### Data supplied

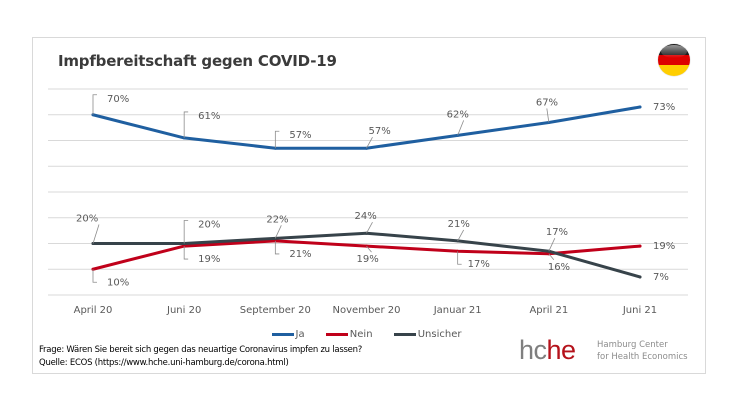 Image resolution: width=733 pixels, height=414 pixels. What do you see at coordinates (562, 350) in the screenshot?
I see `logo-mark-red: he` at bounding box center [562, 350].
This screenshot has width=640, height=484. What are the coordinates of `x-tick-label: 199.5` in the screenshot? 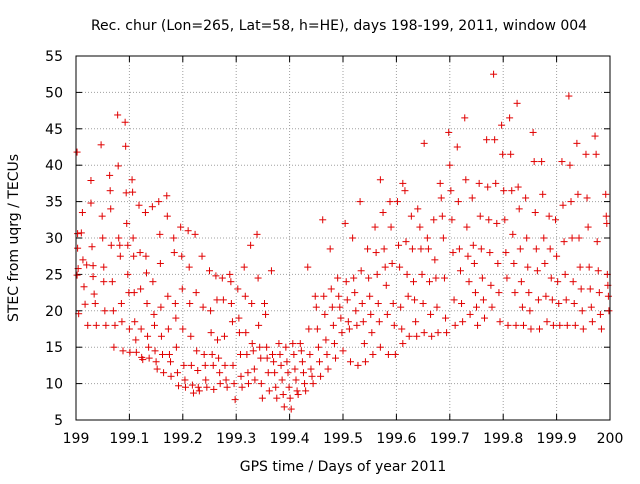 It's located at (343, 439).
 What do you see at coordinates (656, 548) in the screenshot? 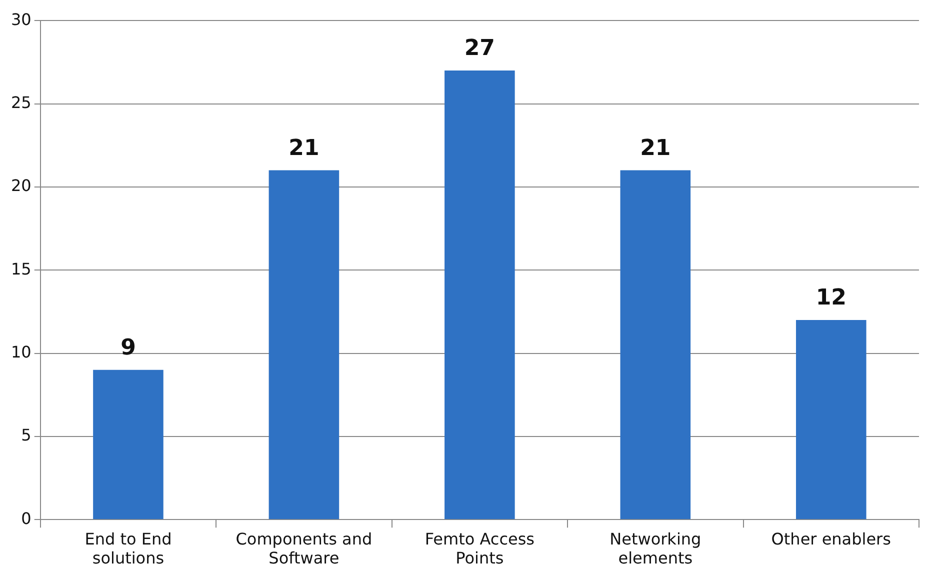
I see `x-tick-label: Networking elements` at bounding box center [656, 548].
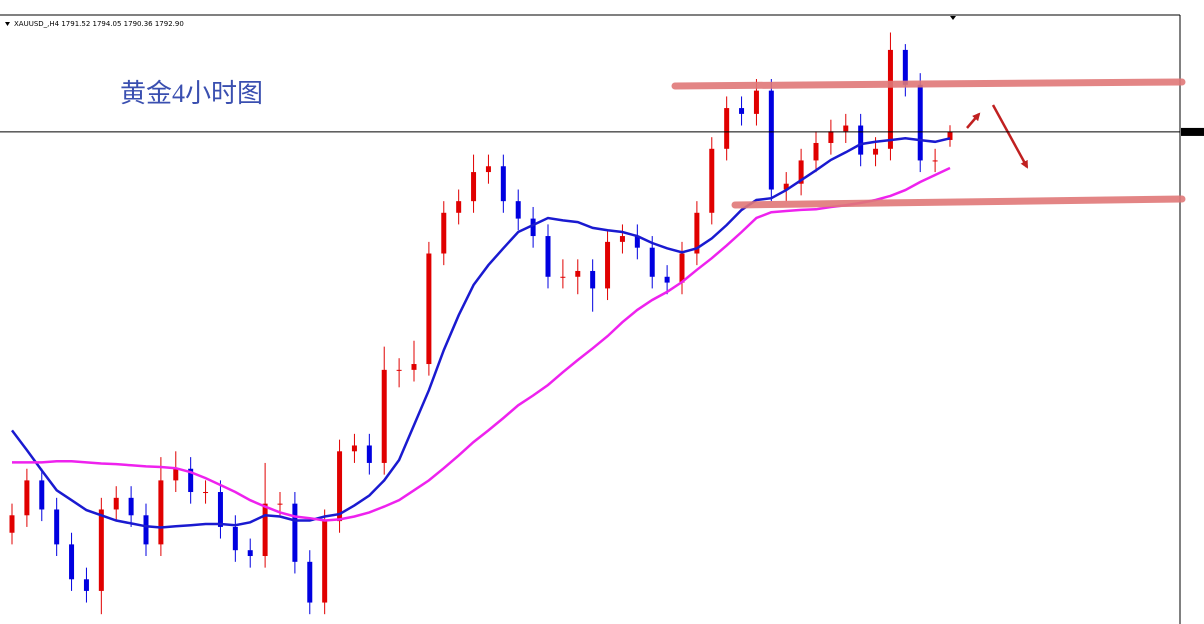 The height and width of the screenshot is (624, 1204). Describe the element at coordinates (1192, 132) in the screenshot. I see `price-tag` at that location.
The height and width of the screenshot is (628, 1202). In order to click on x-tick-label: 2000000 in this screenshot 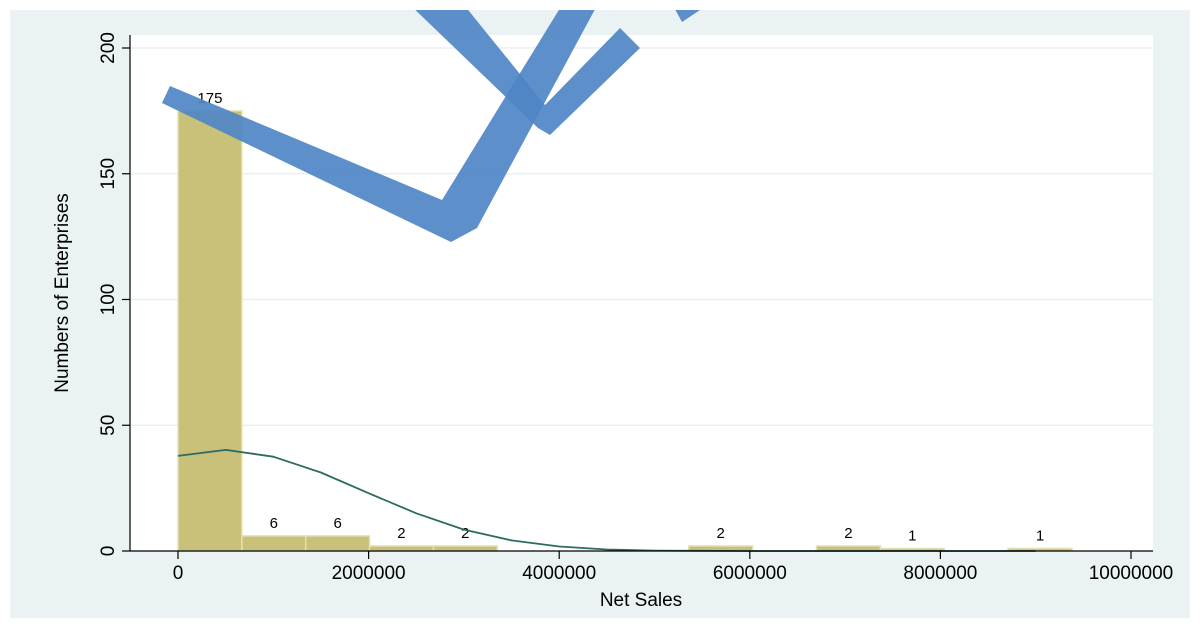, I will do `click(369, 574)`.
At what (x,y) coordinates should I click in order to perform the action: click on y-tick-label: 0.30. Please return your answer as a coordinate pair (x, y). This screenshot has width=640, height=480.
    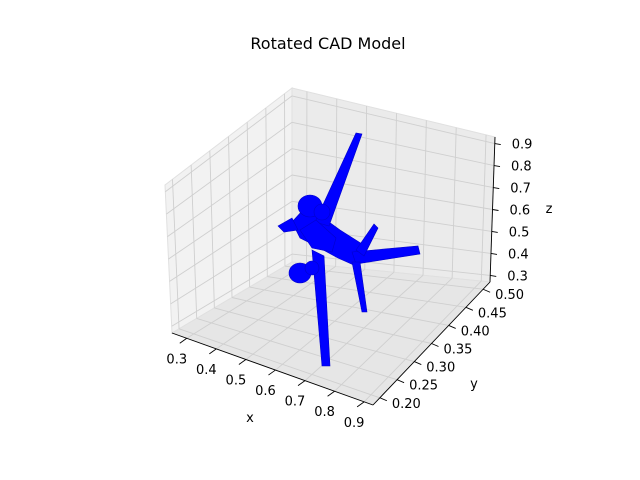
    Looking at the image, I should click on (440, 368).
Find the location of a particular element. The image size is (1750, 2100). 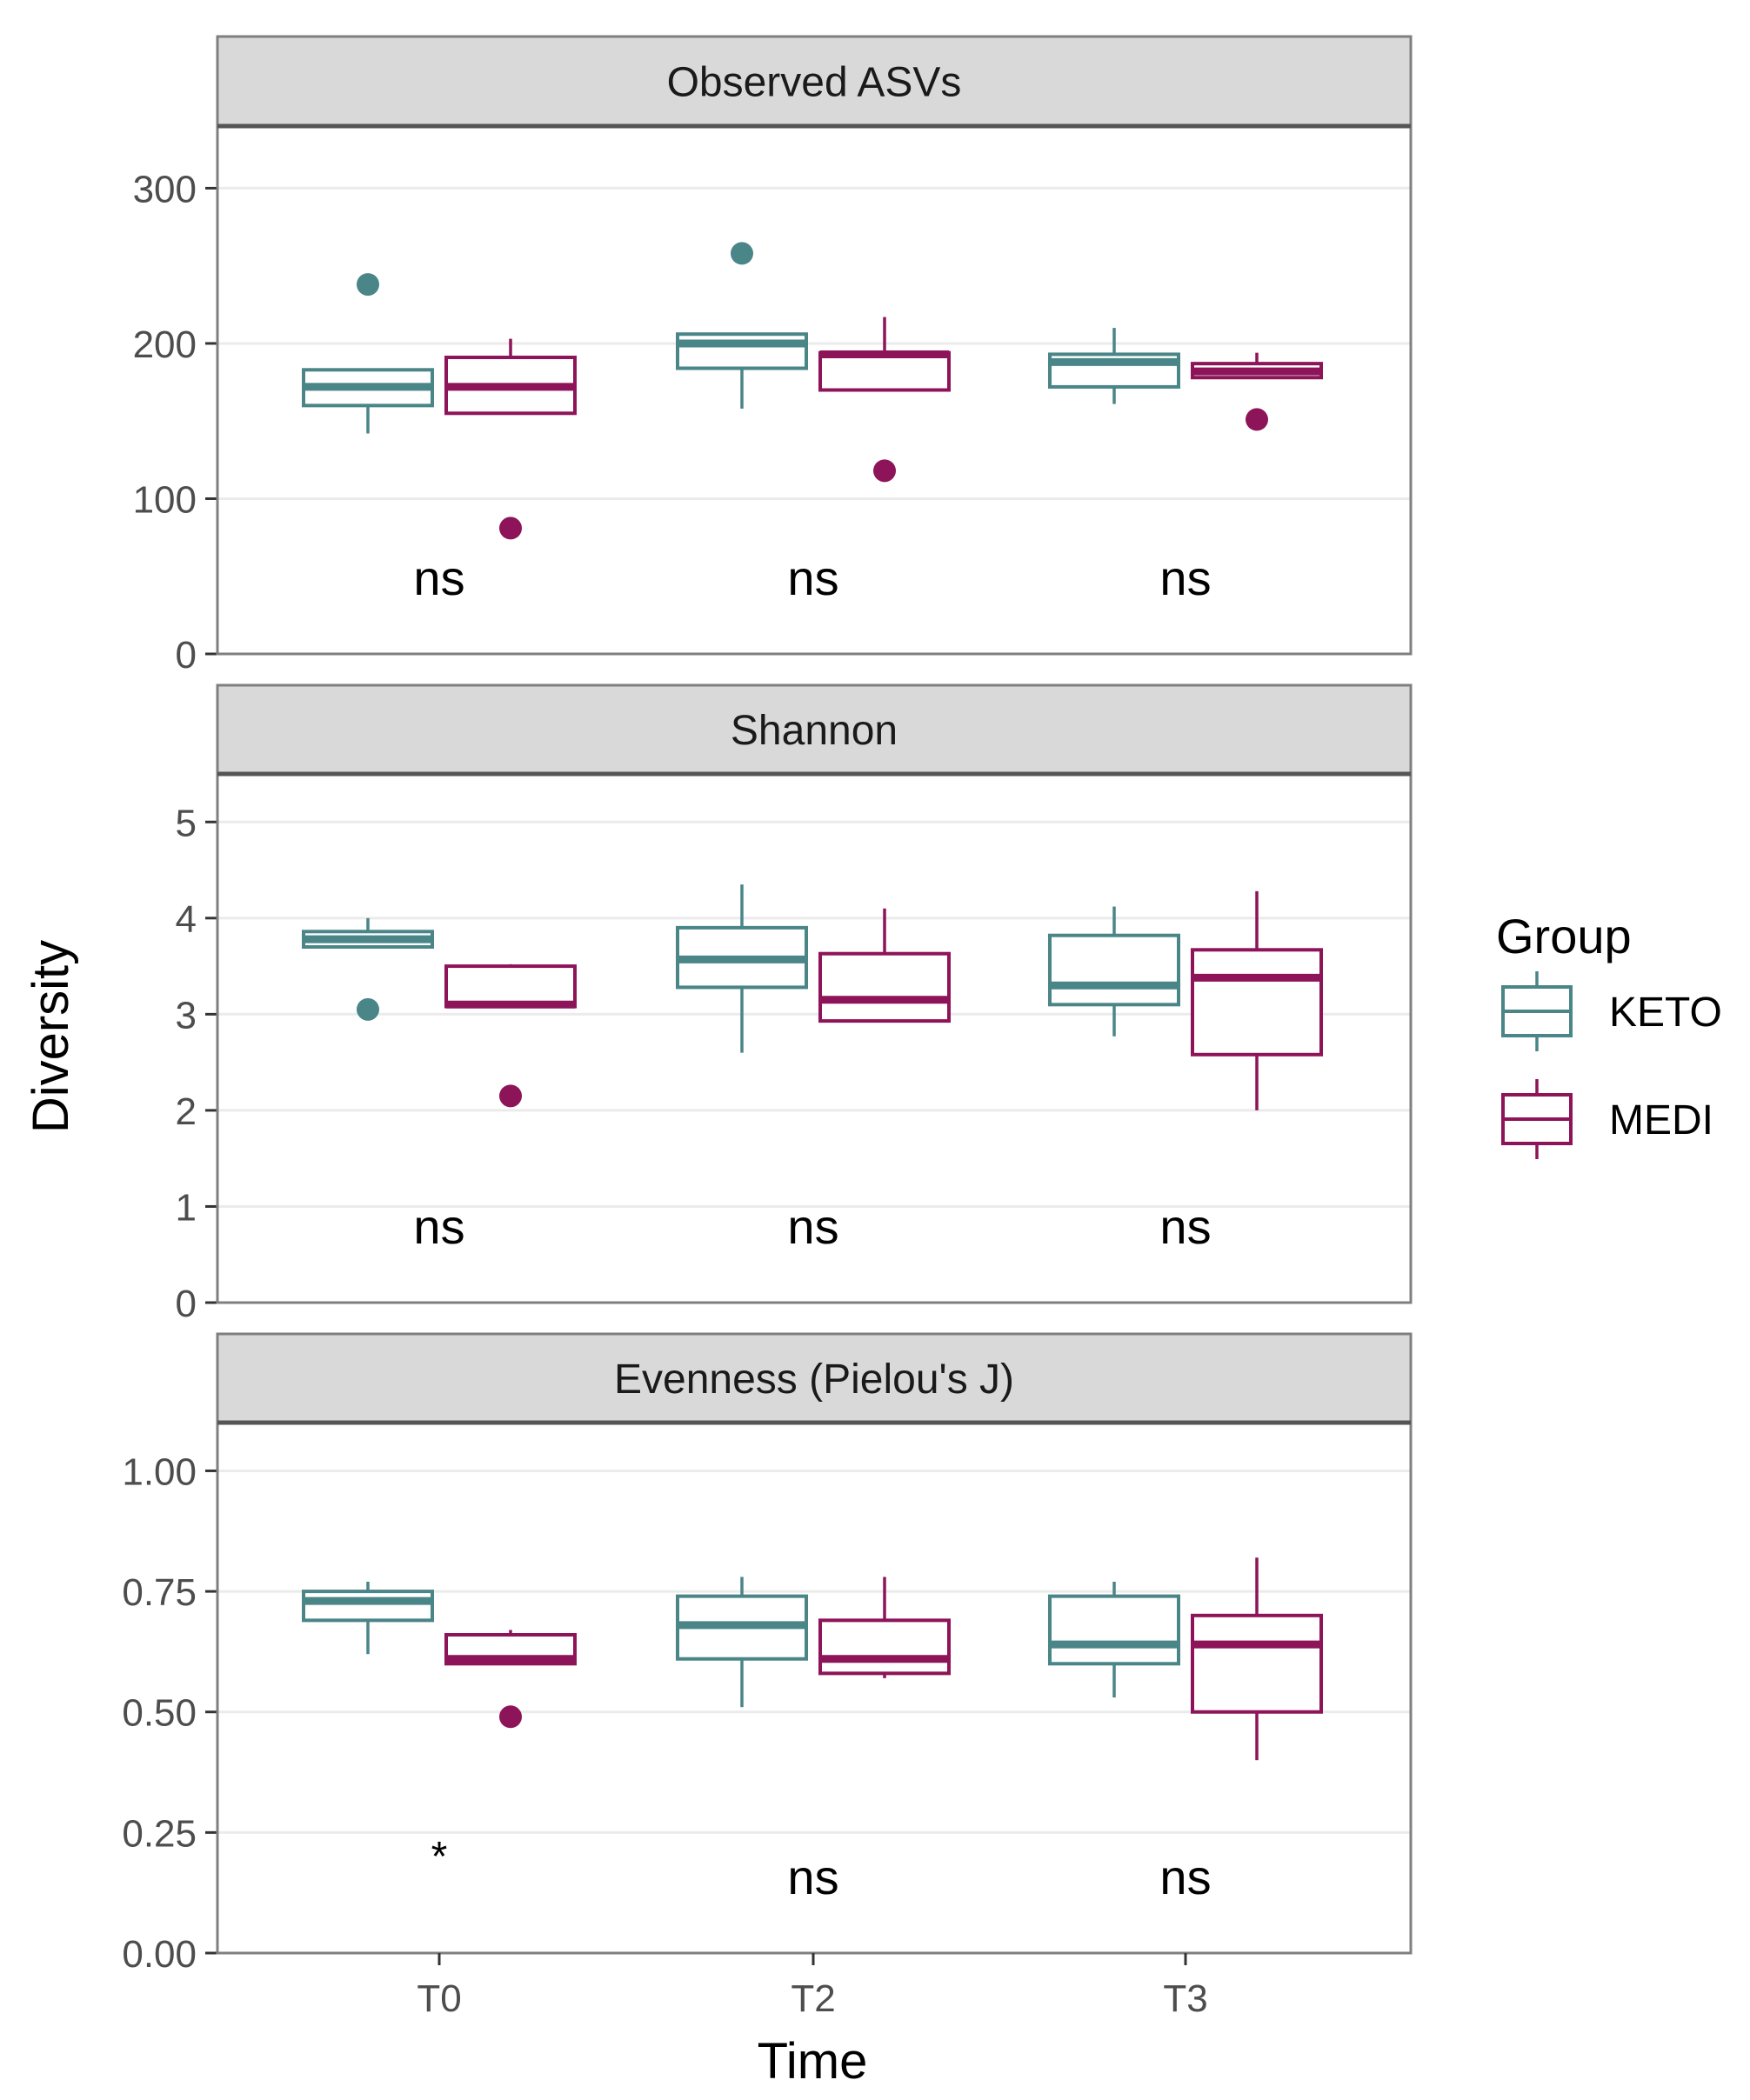

facet-strip-title: Observed ASVs is located at coordinates (814, 83).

######

Brief:
Can you turn the stretch from the line containing "At what (x,y)" through the end of the rows into a Markdown table with the columns Line and Text, one line per row? Skip blank lines and leave the pictures out.

Answer to this exercise:
| Line | Text |
|---|---|
| 1 | At what (x,y) coordinates should I click in order to perform the action: click on y-tick-label: 0.30. Please return your answer as a coordinate pair (x, y). This screenshot has width=640, height=480. |
| 2 |     Looking at the image, I should click on (440, 368). |
| 3 | Find the location of a particular element. The image size is (1750, 2100).  |
| 4 | facet-strip-title: Observed ASVs is located at coordinates (814, 83). |